Well, the come from behind win against Louisville was even better defense, as MU allowed only 63 points on 74 trips down the court to - IRONICALLY - win by a reversal of the two numbers, 74-63. Only four defenses in the country are allowing fewer points per trip than the defensive performance MU allowed today:
Rnk | Defense | Pts/Trip |
---|---|---|
1 | Ohio St | 0.793 |
2 | Wisconsin | 0.813 |
3 | Kansas | 0.823 |
4 | Flo State | 0.848 |
5 | MU (today only) | 0.851 |
Admittedly Louisville is an average offense without injured Kyle Kuric, but the sharp-shooter is not dominant like he was last year, as he still only gets the ball about 15% of their possessions and has dropped from a Top 10 to barely a Top 200 offensive player.
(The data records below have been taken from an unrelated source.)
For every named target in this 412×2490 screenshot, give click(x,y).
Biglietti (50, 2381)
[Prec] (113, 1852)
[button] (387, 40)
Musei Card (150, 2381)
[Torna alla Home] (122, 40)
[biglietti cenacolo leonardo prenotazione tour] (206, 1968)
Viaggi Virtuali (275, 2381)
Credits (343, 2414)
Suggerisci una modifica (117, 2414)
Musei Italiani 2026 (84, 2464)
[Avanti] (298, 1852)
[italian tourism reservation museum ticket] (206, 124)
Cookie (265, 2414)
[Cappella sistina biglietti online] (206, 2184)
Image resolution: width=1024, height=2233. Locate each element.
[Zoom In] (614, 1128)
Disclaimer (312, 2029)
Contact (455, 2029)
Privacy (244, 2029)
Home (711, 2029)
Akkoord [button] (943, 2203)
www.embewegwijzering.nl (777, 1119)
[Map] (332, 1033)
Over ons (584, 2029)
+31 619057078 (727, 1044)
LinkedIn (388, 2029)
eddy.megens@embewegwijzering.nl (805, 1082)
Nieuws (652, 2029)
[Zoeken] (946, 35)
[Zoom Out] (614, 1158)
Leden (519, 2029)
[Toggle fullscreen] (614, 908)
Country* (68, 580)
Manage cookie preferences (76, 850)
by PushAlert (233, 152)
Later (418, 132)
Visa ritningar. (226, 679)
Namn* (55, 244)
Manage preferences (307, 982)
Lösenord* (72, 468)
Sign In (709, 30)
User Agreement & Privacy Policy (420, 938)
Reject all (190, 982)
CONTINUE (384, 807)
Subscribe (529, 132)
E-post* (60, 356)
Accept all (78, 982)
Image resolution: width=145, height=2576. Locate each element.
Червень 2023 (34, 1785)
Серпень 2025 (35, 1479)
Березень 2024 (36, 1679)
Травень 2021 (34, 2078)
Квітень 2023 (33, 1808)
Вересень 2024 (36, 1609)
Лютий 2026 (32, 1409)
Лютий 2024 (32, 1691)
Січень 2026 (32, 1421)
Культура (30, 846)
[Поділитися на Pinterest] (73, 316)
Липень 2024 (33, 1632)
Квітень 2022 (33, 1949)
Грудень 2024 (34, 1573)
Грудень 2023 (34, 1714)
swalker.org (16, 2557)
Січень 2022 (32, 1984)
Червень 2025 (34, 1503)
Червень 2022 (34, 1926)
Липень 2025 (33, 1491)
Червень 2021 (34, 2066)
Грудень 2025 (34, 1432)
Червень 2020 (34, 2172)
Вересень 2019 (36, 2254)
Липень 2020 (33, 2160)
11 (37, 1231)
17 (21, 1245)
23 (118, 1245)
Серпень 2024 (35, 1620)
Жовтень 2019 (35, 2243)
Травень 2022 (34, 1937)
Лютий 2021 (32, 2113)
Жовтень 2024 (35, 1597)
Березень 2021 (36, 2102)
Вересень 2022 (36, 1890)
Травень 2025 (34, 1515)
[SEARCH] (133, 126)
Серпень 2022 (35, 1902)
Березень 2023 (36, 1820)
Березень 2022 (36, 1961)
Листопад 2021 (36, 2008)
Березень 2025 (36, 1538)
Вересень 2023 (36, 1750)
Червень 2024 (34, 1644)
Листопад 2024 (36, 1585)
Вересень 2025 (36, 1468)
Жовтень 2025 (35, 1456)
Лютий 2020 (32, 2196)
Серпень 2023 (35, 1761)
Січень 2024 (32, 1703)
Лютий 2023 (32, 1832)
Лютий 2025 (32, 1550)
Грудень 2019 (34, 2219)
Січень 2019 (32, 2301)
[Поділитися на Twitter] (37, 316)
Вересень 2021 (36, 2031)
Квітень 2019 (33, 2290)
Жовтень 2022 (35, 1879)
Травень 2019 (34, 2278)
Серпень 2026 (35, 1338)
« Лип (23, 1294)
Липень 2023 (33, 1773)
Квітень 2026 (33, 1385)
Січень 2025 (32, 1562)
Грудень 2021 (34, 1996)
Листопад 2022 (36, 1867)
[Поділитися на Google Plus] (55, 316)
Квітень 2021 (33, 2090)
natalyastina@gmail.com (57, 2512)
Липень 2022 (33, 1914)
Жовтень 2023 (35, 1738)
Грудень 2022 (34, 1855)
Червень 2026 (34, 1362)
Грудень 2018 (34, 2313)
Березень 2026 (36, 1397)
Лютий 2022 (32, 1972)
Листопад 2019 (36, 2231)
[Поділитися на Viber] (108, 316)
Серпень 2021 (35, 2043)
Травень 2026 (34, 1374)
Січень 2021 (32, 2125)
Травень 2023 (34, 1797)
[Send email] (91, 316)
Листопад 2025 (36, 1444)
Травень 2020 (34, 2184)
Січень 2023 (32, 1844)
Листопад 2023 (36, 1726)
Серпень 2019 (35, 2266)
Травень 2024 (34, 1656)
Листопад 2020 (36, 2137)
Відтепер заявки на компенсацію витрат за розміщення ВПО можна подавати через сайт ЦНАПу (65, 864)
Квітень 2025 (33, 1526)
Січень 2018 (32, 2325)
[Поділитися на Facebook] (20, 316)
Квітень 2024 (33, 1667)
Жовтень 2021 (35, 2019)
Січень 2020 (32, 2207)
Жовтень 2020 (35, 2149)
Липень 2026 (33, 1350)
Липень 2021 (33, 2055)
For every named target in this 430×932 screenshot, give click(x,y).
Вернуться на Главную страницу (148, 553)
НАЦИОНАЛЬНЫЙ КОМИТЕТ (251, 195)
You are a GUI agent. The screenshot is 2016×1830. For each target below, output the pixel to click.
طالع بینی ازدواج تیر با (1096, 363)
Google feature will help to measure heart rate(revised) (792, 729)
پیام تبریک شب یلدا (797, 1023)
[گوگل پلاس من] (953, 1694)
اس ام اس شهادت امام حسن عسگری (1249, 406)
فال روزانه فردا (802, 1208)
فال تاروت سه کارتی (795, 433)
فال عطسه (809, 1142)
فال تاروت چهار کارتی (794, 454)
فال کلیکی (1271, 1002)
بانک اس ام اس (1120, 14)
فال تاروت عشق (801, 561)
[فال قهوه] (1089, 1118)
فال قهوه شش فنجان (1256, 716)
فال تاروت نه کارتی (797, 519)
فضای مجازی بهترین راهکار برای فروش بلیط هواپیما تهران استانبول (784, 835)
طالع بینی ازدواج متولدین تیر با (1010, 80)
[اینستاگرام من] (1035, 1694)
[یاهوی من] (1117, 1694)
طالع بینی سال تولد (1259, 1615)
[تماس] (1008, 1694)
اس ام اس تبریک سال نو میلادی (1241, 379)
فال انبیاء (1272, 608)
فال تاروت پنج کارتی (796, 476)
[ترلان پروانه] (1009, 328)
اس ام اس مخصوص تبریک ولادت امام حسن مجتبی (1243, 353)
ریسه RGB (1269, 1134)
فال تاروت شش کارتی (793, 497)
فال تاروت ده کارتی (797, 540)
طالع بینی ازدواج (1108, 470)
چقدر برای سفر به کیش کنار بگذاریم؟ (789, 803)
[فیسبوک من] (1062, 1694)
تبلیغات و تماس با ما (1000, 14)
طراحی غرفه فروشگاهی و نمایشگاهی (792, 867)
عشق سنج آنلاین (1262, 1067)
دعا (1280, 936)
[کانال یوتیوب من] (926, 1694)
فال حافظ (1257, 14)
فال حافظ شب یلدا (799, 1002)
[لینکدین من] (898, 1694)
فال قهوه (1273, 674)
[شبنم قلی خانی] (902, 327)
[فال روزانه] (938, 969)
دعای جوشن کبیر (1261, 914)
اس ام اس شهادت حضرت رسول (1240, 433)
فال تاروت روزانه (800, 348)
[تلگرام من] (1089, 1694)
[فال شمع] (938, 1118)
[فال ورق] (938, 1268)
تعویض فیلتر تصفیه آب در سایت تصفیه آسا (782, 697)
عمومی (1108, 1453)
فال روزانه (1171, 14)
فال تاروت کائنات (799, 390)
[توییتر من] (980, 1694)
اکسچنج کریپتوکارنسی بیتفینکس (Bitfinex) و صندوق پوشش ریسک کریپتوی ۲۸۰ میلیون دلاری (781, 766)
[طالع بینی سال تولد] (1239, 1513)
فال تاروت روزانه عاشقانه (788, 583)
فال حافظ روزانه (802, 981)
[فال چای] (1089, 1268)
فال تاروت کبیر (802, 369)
When looking at how MU shut down the Cardinals offense, they once against used great pressure to end 23.4% of Louisville's trips in turnovers, but perhaps more impressively turned it over without fouling. Louisville's free throw rate of only 15.9% (only 10 free throw attempts vs. 63 field goal attempts) indicate an incredible job of stripping the ball and forcing other turnovers without fouling.
Lville O | MU Def | Today | |
---|---|---|---|
Efficiency | 1.03 | 0.91 | 0.85 |
eFG% | 48.2% | 45.6% | 46.8% |
TO% | 21.0% | 25.0% | 23.4% |
OR% | 36.2% | 34.7% | 34.3% |
FTR | 38.7% | 33.5% | 15.9% |
Once again that effort was needed to stop Louisville's pretty strong offensive rebounding, which would have dominated except for Jae Crowder's 8 defensive rebounds. Along with Crowder's 6 steals and two treys, this keeps him on pace to easly become only the second player in the past decade to hit 160 defensive rebounds and 40 steals while hitting 40 treys in TWO seasons. (thanks for pointing this out College Hoops Journal.)
Carmelo Anthony would have done if for a second year if he hadn't gone NBA, but even if I include him that leaves Jae in pretty elite company of only three players to accomplish the feat assuming he grabs just 56 more defensive rebounds this year:
The Elite Three | Def. Reb | Steals | Treys |
---|---|---|---|
Carmelo Anthony 2003 | 248 | 55 | 56 |
Terrence Williams 2008 | 208 | 48 | 60 |
Terrence Williams 2009 | 266 | 86 | 68 |
Jae Crowder 2011 | 168 | 48 | 42 |
Jae Crowder 2012 (19 games) | 104 | 42 | 36 |
In fact, Lazar Hayward is one of only 10 players to do it just once along with Kyle Singler, Mike Dunleavy Jr., Kevin Durant, Wes Johnson, Ryan Gomes, Maarty Leunen and Anthony, Williams and Crowder.
Crowder is also one of the top shot-blockers among all forwards, as Gorgui Dieng learned first hand when Crowder basically did a volleyball spike on his dunk attempt. But I believe the other exciting defensive development today was seeing Jamil Wilson step up defensively, because if he plays like that then MU really does have a potential dominant defensive line-up in Derrick Wilson, Vander Blue, Crowder, Wilson and a much improved DJO.
This line-up can suffocate many many opponents, with the only question being whether or not they can contain great offensive rebounding teams. But Louisville was a very good - though not great - offensive rebounding team, and today was reason for guarded optimism.